** WORK TO BE COMPLETED **
From the listing below, copy only the lines running from the line that contains "How do I perform: Open the Extensions view?" to the line that contains "Switch to Map", both included.

Content starts

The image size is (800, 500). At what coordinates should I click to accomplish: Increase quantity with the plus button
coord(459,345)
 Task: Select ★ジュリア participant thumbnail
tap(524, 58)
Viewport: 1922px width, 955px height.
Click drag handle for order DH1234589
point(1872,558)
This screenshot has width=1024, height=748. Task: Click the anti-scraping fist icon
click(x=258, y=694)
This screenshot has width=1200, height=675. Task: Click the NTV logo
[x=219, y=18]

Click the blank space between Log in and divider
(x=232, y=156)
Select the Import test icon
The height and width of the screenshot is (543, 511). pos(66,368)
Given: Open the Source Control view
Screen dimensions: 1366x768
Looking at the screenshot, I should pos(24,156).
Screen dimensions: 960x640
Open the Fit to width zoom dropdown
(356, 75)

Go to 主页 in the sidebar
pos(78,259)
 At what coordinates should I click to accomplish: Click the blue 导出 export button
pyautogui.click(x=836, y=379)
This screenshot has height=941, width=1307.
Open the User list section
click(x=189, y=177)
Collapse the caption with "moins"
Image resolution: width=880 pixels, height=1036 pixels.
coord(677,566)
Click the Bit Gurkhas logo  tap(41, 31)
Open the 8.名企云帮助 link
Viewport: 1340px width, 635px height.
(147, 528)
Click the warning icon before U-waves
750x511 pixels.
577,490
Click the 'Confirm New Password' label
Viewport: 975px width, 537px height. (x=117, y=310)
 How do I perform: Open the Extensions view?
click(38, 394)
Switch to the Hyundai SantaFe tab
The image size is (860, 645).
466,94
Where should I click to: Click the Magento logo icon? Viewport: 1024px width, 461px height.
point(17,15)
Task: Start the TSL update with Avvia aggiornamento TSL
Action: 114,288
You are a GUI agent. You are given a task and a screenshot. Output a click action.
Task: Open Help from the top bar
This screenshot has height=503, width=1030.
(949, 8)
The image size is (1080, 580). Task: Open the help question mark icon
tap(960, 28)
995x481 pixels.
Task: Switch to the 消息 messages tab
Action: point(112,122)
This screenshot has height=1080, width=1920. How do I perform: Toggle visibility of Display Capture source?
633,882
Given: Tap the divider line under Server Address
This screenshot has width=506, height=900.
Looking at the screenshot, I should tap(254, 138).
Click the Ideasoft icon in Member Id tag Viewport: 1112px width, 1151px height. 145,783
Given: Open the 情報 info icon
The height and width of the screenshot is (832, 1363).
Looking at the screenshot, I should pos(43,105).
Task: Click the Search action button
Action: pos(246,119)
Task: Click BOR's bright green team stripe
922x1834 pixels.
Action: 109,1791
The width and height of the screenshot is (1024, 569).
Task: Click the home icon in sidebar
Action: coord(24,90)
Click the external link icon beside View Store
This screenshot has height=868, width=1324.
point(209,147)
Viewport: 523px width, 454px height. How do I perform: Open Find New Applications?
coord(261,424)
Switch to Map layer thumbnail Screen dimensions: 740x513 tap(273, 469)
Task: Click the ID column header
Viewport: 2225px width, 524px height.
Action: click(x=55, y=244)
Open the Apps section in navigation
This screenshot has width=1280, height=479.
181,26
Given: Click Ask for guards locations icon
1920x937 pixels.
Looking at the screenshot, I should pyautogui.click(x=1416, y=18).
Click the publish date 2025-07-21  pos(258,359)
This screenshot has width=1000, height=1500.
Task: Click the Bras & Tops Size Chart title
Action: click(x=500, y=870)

Content ends

** ANSWER FOR THE TASK **
 How do I perform: Open the Extensions view?
click(38, 394)
Switch to the Hyundai SantaFe tab
The image size is (860, 645).
466,94
Where should I click to: Click the Magento logo icon? Viewport: 1024px width, 461px height.
point(17,15)
Task: Start the TSL update with Avvia aggiornamento TSL
Action: 114,288
You are a GUI agent. You are given a task and a screenshot. Output a click action.
Task: Open Help from the top bar
This screenshot has height=503, width=1030.
(949, 8)
The image size is (1080, 580). Task: Open the help question mark icon
tap(960, 28)
995x481 pixels.
Task: Switch to the 消息 messages tab
Action: point(112,122)
This screenshot has height=1080, width=1920. How do I perform: Toggle visibility of Display Capture source?
633,882
Given: Tap the divider line under Server Address
This screenshot has width=506, height=900.
Looking at the screenshot, I should tap(254, 138).
Click the Ideasoft icon in Member Id tag Viewport: 1112px width, 1151px height. 145,783
Given: Open the 情報 info icon
The height and width of the screenshot is (832, 1363).
Looking at the screenshot, I should pos(43,105).
Task: Click the Search action button
Action: pos(246,119)
Task: Click BOR's bright green team stripe
922x1834 pixels.
Action: 109,1791
The width and height of the screenshot is (1024, 569).
Task: Click the home icon in sidebar
Action: coord(24,90)
Click the external link icon beside View Store
This screenshot has height=868, width=1324.
point(209,147)
Viewport: 523px width, 454px height. How do I perform: Open Find New Applications?
coord(261,424)
Switch to Map layer thumbnail Screen dimensions: 740x513 tap(273, 469)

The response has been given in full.